Setting up a DataScience Server
Want to share your content on R-bloggers? click here if you have a blog, or here if you don't.
After installing multiple software, servers etc. on my laptop it was overloaded with different tools and running services. When I get a new laptop or it will crash I can start over again installing everything, at home on my iMac I had the same tools and servers. So I decided to setup a DataScience Server with a necessary software and servers.

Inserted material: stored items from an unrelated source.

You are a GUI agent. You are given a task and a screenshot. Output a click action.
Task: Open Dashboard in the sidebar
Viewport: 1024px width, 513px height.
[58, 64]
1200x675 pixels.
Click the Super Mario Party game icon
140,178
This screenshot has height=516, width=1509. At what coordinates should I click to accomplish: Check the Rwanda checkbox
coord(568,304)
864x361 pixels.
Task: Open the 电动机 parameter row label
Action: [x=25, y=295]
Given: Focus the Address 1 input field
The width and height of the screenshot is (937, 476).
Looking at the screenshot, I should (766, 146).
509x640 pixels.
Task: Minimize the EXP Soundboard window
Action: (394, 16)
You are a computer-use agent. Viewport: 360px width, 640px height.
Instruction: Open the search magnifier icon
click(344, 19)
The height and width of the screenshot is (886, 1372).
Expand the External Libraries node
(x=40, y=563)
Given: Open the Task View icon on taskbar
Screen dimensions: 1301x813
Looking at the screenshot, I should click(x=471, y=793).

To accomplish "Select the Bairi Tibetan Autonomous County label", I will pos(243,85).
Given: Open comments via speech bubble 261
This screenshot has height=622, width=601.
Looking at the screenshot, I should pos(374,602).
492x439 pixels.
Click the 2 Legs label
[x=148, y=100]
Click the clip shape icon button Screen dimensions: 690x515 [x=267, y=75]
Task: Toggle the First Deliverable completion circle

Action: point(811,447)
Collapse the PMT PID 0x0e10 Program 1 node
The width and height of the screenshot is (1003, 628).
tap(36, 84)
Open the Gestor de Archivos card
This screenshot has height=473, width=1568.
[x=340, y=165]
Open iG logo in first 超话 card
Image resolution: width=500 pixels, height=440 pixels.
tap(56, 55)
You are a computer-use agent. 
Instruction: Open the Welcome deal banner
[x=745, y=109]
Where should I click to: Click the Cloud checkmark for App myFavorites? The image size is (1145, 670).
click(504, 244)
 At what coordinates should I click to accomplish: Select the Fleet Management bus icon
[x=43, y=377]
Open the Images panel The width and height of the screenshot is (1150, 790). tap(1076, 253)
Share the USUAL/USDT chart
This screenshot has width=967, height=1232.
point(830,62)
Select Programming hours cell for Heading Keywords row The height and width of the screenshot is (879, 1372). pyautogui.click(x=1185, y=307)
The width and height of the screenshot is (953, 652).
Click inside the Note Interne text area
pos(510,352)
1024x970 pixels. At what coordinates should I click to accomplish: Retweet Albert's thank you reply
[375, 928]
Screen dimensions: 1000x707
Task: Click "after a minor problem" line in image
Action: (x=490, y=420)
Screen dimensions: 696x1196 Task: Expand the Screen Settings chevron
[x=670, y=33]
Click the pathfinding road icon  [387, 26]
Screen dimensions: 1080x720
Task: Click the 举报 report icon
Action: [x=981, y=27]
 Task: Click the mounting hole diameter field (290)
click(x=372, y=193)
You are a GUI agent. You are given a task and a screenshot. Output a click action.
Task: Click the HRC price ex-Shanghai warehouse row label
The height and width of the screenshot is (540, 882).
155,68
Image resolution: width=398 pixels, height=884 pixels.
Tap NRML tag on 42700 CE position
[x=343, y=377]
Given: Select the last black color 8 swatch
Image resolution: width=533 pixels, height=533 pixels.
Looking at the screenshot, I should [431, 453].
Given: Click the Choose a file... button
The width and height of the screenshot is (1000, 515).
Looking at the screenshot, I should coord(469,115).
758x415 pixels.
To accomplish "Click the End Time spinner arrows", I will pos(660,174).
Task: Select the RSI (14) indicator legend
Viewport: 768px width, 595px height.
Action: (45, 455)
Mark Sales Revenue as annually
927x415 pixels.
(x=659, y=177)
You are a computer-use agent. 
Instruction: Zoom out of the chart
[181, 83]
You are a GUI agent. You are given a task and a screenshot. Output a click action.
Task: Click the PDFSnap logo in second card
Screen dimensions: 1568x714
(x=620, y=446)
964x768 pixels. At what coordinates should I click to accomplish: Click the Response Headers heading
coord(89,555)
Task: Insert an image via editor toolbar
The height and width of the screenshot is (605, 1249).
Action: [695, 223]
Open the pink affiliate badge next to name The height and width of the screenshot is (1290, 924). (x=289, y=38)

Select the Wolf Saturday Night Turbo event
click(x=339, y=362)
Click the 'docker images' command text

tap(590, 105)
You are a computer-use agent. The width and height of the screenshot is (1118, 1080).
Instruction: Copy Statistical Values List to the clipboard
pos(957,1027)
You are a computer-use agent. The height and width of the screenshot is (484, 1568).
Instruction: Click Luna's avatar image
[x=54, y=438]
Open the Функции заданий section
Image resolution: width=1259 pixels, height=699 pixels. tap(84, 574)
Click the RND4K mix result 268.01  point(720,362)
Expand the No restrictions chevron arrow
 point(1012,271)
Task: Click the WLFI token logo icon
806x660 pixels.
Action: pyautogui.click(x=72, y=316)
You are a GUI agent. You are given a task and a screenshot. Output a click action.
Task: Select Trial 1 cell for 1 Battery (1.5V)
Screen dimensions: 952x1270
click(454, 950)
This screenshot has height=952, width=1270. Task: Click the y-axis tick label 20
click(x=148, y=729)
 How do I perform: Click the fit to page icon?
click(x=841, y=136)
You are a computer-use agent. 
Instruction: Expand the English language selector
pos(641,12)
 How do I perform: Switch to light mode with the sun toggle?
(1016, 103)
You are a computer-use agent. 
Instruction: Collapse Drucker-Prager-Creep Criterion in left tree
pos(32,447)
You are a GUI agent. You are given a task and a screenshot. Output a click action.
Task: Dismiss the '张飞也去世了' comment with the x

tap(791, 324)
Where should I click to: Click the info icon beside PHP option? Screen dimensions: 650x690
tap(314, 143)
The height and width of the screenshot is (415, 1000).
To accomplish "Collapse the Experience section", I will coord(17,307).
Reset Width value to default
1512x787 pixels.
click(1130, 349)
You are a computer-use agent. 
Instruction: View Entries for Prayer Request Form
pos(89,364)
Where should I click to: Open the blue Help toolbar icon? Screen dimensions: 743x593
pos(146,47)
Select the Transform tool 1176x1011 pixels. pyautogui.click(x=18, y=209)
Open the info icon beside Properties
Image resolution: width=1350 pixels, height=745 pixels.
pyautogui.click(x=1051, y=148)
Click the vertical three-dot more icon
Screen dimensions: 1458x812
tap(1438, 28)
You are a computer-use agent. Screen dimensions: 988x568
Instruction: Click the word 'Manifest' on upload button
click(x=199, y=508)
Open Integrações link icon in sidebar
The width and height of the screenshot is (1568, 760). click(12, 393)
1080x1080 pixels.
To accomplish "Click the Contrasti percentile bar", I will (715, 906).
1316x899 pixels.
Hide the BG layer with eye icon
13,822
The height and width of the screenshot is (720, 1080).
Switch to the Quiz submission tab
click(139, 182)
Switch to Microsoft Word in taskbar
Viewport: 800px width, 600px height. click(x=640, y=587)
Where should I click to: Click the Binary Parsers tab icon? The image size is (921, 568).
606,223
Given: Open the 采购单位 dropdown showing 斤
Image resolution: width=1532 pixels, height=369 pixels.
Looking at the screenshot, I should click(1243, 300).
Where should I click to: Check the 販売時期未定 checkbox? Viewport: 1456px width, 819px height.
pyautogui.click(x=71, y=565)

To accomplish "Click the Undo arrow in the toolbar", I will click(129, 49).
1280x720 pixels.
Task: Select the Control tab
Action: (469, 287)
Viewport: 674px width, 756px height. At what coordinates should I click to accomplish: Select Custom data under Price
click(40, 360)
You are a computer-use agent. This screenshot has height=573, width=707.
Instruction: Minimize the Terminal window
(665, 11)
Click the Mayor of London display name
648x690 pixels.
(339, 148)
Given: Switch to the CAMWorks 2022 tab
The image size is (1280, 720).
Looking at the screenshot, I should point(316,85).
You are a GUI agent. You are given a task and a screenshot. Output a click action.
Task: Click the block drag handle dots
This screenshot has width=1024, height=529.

I know there are a lot easier and faster projects for setting up a datascience server, but I will only install one server with all the necessary software that I can connect to in my home network. Besides that it’s a lot of fun for doing this
In this post I will install a minimal CentOS 7 server with the containing software and servers to start with datascience:
- Anaconda Python
- The Jupyter Notebook
- R and Rstudio Server
Minimal install CentOS 7 for setting up a datascience server
I will not explain it in detail, if you are not familiar with a CentOS installation, there are a lot of manuals to find.
Get a fresh “Minimal ISO” copy of the CentOS 7 image from https://www.centos.org/download/.
Burn it with your favorite software or mount it in your new virtual machine and boot it. I have changed some things like root password, timezone, disk layout etc.
If you have finished the minimal installation we need to install some needed packages.
# yum -y install net-tools ntp wget bzip2
You can edit your configuration and servers with vi /etc/ntp.conf, the default is good enough for me.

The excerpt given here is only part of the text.